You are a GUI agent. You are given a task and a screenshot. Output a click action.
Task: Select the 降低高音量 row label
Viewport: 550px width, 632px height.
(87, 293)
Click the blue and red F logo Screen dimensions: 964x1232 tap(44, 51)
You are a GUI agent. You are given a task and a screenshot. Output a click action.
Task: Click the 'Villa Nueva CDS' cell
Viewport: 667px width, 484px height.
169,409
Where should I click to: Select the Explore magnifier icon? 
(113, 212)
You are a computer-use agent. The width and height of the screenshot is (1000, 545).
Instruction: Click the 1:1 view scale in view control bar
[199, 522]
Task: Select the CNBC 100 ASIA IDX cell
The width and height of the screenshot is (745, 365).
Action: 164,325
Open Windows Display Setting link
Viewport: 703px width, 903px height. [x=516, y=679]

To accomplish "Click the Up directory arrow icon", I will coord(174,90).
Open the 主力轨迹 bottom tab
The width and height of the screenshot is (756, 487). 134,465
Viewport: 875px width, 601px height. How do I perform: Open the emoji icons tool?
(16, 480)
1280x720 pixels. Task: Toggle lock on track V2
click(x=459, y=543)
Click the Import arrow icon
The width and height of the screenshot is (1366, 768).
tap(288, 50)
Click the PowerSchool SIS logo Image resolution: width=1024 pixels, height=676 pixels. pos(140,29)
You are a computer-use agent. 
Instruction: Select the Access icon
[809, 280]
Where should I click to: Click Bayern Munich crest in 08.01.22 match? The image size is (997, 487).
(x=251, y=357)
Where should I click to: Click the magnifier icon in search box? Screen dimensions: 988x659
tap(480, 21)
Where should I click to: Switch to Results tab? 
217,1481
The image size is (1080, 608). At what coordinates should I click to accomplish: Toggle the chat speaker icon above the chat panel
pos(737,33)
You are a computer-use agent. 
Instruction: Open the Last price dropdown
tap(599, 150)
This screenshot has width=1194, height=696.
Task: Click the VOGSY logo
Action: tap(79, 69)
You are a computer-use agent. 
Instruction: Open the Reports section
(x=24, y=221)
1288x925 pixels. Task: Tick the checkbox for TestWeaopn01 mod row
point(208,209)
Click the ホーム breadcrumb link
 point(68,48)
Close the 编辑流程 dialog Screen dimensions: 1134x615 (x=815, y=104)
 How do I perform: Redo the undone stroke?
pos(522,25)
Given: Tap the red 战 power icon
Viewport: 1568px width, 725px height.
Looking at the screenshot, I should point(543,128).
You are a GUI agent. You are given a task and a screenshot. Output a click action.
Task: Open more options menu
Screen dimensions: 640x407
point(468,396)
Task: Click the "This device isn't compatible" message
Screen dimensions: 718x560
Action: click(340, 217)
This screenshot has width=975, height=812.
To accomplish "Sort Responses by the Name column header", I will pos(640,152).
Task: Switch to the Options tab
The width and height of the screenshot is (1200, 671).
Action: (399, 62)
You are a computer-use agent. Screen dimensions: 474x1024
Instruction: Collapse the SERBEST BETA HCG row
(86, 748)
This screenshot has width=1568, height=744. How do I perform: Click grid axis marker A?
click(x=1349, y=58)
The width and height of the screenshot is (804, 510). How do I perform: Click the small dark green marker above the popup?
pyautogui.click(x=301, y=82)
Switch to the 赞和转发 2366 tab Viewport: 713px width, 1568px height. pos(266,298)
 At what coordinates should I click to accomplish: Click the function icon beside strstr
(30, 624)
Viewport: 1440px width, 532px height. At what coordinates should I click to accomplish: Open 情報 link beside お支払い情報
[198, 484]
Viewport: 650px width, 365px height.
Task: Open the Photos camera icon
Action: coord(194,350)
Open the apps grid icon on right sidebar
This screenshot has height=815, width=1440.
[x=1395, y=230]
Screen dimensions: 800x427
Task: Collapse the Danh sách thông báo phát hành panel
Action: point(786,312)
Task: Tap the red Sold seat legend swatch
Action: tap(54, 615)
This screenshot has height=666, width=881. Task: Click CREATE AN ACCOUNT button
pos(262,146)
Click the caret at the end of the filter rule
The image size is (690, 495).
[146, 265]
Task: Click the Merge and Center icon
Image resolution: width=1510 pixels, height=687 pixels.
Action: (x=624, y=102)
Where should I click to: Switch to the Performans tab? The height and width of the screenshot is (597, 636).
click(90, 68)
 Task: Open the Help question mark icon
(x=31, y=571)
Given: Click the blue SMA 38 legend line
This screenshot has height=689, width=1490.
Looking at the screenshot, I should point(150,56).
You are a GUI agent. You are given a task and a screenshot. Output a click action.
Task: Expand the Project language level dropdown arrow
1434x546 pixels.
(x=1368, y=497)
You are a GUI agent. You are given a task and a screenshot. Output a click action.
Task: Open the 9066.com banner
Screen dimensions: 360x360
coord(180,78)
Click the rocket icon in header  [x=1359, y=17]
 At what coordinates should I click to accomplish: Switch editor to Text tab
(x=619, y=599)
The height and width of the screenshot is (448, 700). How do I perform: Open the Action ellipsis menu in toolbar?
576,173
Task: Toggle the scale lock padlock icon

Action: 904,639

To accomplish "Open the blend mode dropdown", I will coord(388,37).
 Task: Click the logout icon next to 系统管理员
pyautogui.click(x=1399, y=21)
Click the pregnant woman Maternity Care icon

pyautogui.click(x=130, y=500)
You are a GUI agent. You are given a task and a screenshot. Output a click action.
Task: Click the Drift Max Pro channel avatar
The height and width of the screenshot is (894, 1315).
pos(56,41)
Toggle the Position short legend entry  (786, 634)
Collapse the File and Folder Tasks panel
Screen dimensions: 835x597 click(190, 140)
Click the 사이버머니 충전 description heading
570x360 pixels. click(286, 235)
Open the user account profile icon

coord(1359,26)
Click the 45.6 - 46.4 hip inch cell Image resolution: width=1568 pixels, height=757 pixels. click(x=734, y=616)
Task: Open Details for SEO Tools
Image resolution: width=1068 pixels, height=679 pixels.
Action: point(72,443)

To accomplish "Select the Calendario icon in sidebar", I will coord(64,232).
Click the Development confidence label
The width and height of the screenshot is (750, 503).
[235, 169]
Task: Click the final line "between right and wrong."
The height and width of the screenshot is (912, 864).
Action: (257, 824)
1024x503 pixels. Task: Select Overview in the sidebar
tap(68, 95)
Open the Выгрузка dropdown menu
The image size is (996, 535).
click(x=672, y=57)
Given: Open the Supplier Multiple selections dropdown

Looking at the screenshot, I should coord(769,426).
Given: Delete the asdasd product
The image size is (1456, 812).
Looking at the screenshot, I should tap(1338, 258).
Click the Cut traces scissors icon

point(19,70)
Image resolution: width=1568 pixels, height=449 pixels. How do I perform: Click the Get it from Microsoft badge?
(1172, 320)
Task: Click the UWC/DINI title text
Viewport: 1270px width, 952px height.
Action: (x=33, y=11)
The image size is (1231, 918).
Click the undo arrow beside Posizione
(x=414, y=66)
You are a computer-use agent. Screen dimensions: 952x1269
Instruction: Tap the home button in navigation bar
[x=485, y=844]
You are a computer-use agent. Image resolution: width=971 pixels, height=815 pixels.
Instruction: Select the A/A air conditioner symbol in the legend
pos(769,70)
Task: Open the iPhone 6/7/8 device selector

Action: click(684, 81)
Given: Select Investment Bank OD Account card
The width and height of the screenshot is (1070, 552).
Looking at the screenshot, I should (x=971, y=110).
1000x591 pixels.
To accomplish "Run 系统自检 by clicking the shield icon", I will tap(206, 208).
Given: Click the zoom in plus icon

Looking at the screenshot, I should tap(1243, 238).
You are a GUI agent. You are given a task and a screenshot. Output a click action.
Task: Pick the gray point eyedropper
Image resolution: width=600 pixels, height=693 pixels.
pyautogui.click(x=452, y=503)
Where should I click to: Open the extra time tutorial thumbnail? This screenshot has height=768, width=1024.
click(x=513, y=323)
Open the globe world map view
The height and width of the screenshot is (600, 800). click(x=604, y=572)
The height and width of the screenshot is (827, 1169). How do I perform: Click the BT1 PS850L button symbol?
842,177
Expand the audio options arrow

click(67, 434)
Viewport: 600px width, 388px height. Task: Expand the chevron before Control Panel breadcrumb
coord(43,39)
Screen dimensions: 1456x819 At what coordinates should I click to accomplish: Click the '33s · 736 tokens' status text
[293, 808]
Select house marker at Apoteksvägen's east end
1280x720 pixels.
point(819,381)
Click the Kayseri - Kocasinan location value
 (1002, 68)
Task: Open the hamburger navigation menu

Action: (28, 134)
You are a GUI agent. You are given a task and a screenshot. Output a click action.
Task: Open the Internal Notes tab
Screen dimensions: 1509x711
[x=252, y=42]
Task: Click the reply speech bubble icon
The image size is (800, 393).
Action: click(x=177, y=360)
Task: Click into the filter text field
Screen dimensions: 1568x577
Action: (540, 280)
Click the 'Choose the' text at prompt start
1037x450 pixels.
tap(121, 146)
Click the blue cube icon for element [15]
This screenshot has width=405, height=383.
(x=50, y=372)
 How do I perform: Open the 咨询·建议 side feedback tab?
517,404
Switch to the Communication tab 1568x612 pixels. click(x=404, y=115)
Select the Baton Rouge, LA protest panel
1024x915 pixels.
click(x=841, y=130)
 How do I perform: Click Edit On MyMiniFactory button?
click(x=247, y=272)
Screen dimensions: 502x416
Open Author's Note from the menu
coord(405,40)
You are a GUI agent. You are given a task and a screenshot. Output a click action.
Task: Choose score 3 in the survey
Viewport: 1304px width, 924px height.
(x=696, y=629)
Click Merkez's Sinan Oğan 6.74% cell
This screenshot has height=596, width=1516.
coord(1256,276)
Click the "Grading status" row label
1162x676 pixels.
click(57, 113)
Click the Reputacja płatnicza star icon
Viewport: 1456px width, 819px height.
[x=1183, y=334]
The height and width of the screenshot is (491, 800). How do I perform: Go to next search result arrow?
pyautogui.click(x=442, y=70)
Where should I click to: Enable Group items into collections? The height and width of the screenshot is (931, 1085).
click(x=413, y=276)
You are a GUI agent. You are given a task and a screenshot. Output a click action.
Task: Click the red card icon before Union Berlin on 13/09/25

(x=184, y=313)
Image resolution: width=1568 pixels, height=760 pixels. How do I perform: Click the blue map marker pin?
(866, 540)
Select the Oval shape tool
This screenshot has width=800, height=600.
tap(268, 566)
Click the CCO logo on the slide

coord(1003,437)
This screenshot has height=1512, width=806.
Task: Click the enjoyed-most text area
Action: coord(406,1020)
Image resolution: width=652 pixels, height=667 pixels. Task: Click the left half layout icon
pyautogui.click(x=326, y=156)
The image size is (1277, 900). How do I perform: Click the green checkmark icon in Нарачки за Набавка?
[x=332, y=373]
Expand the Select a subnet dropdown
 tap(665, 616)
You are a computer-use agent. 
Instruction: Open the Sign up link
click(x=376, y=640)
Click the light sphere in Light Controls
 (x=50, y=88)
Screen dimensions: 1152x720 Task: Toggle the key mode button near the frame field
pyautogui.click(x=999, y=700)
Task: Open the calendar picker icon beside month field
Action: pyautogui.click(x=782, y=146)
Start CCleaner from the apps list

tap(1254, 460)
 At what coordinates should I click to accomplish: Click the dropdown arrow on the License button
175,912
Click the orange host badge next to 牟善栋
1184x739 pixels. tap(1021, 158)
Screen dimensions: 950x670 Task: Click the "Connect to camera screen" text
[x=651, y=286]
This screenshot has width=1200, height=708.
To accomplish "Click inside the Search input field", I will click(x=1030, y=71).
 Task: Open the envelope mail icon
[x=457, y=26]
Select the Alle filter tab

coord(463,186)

◆ ◆ ◆ ◆ ◆ ◆ ◆

◆ ACTIVITY ◆
With the line that has "Screen dimensions: 718x560" as the first and the line that has "You are a computer-use agent. Screen dimensions: 474x1024" as the last, repeat exactly that run of lines above and no more.

◆ WRITTEN ANSWER ◆
Screen dimensions: 718x560
Action: click(340, 217)
This screenshot has width=975, height=812.
To accomplish "Sort Responses by the Name column header", I will pos(640,152).
Task: Switch to the Options tab
The width and height of the screenshot is (1200, 671).
Action: (399, 62)
You are a computer-use agent. Screen dimensions: 474x1024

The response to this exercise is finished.